As genius as Great Wolf Lodge is, the concept isn’t new. In the 1970s when the once-dominant Holiday Inn franchise began losing its luster, a handful of locations added “Holidomes” - huge glass structures adjoining the hotels to enclose swimming pools, shuffleboard, and tiki bars. They were a huge hit with families, and I wonder if whoever founded Great Wolf Lodge ever stayed in a Holidome.
Holidomes, though they had a good run, eventually met their demise - some say the costs required to maintain the glass hothouses ushered the end.
Sometimes the best real estate businesses are not owners of properties, but businesses that solve problems for owners of properties. CoStar, AirBnB, and First American Title might come to mind, but a few years ago I met the guy behind what has to be the best non-real estate real estate business ever created.
While on an extended business trip, staying in a janky hotel, he had a weird dream about what it must cost to wash so many towels. I don’t wash my towels every day at home, he thought, although they could probably could’ve used a bit more wash frequency than they got in his bachelor household.
Bored between sales calls, he did some figuring and came up with some rough math on laundry costs and checked it with the hotel manager who told him he’d underestimated the cost. By a lot.
On a whim, he went to a nearby print shop (raise your hand if you remember Kinko’s) and had 100 laminated cards printed that said something like “Save the planet, do your part and hang your towels if you don’t require them washed during your stay”.
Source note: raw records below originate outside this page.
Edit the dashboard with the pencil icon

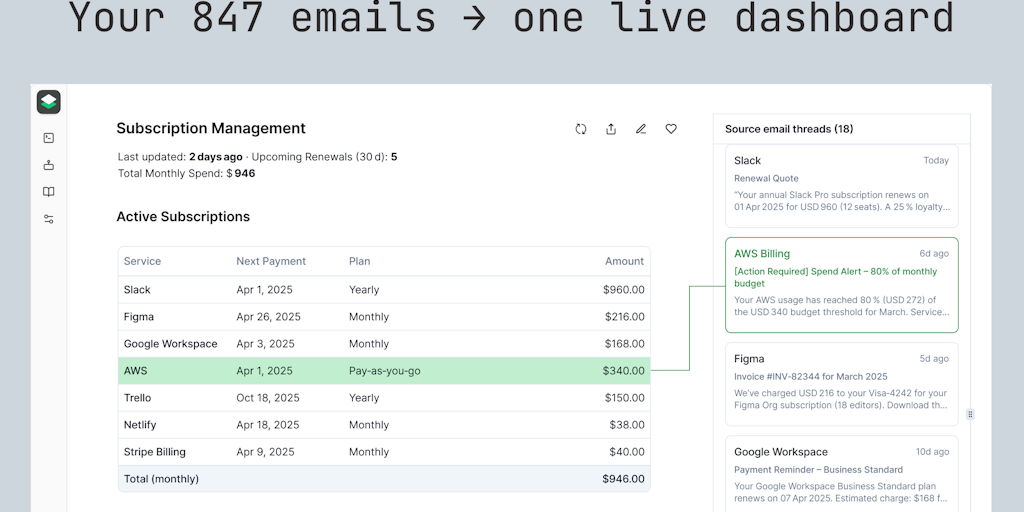click(641, 129)
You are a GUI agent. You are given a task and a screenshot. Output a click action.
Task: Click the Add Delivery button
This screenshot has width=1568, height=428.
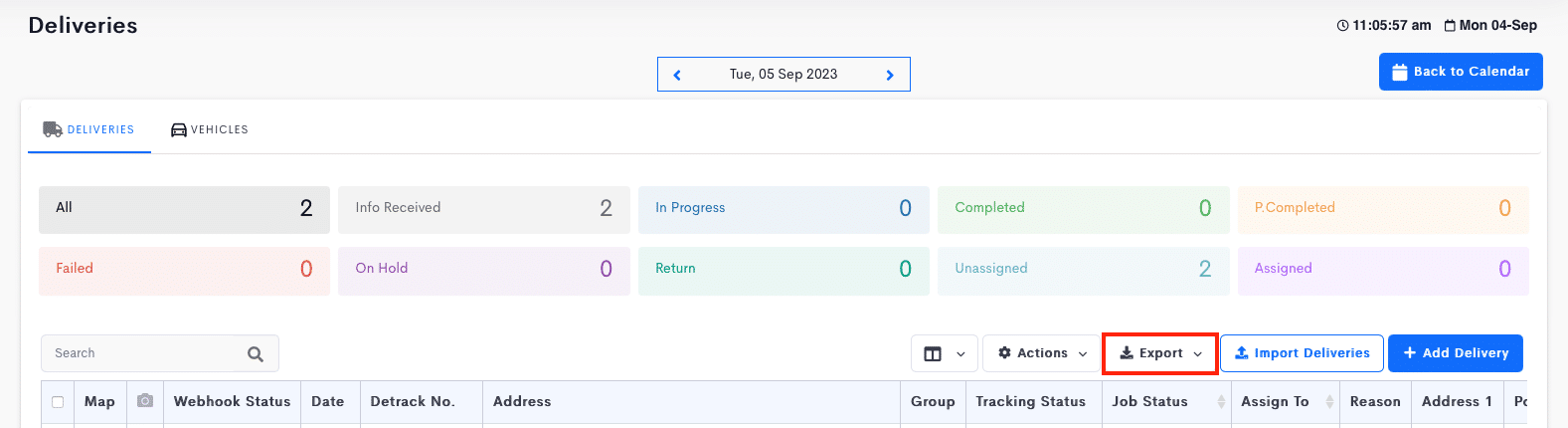coord(1456,353)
His idea was altruistic - wouldn’t it be great to cut down on water usage a bit - but with a healthy dose of greed. He approached his hotel manager with the cards and explained how they could be put in each bathroom and they just might cut down on the laundry bill.
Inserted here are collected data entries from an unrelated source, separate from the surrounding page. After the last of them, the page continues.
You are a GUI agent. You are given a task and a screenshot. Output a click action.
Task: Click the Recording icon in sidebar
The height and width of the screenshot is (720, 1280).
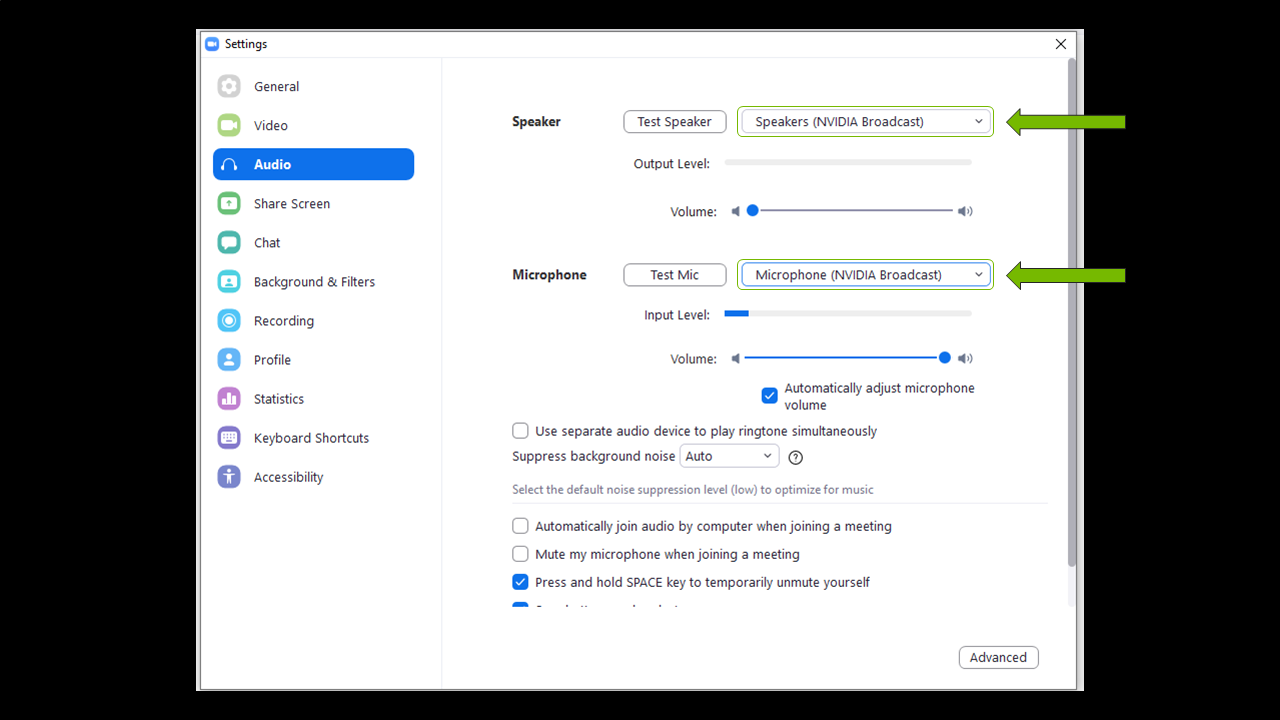click(229, 321)
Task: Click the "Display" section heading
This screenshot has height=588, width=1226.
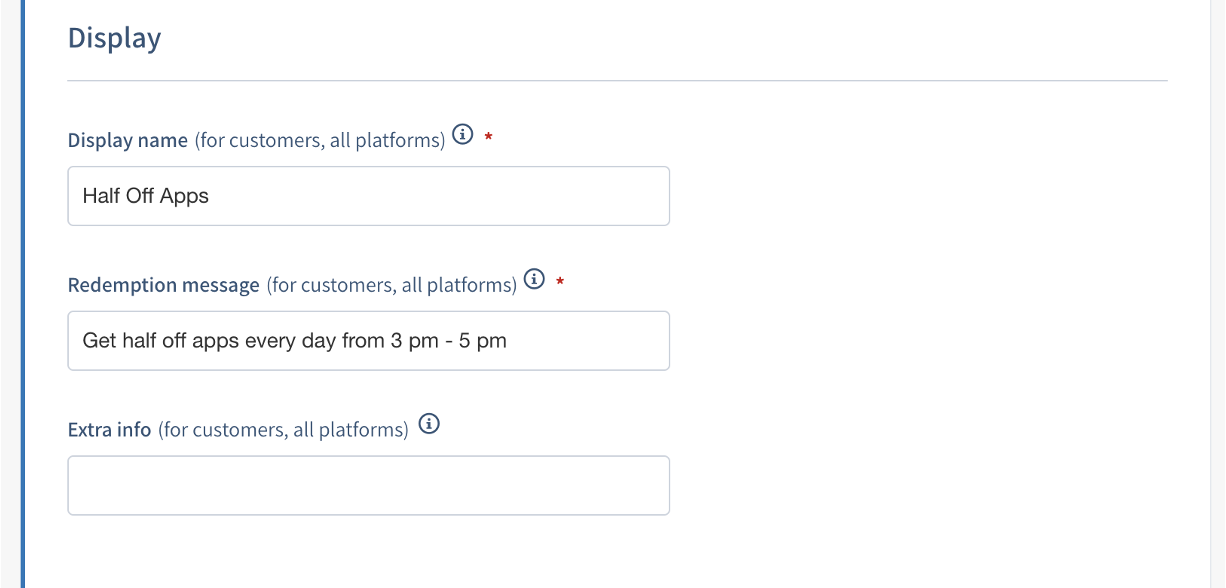Action: pyautogui.click(x=114, y=38)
“What do you want for them?” the manager asked.
Surprised at the response, he fumbled a bit and then blurted “$1 a piece”.
Sold.
Motivated by the easy money, he went back to the print shop and with more conviction went to another hotel and made another sale. And then he did it again. And again.
His close rate was near 100%. And when word got out that the cards actually worked his sales became a juggernaut. Soon, by his estimation, 40% of the hotel rooms in the country had his cards in their bathrooms.
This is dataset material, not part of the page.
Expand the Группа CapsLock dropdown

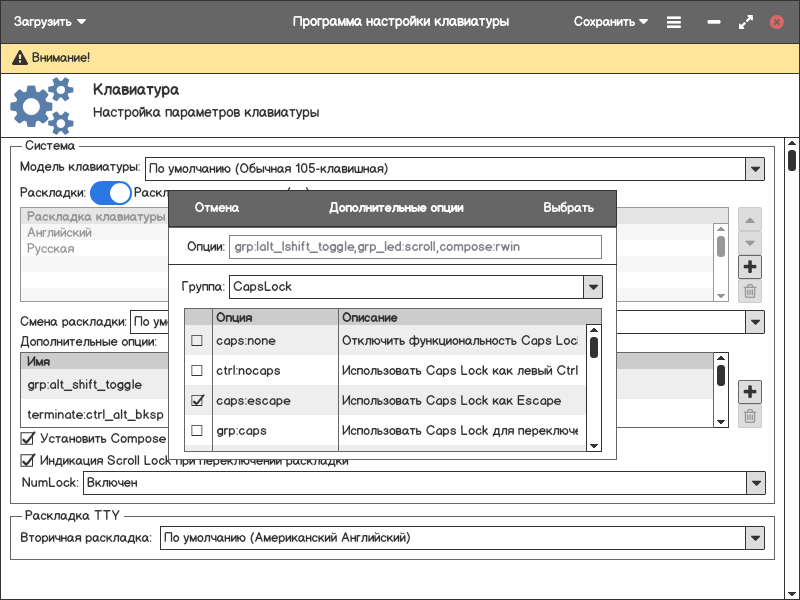click(593, 287)
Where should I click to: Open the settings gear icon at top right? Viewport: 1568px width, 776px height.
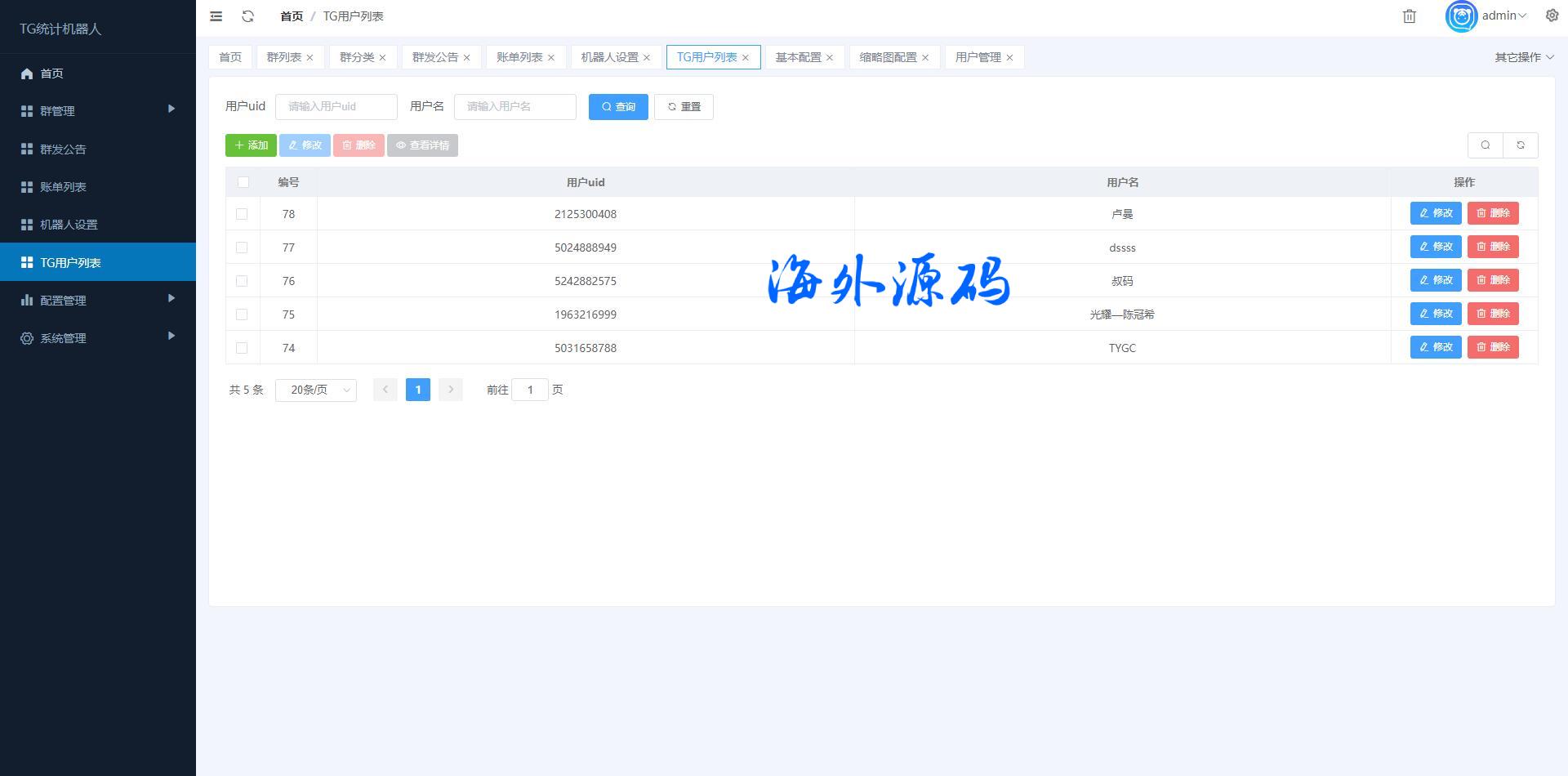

The best part - the cards, on average, due to loss or damage, got replaced every year. It became a beautiful business - re-ocurring revenue, ridiculously high margins (he ended up investing in a printer and laminating machine), no inventory to speak of, and a single employee.
Finding himself bored with the glorious success of his annual one-dollar-per-millions-of-hotel-rooms caper, he bought a boat and took his girlfriend on an around-the-world adventure. Before leaving, he abdicated all decision-making, telling his one employee to run it however he saw fit. Don’t call me, he said, I’ll be back in one year.
Upon his return, still rich but with a better tan, he learned the business had grown by 30%.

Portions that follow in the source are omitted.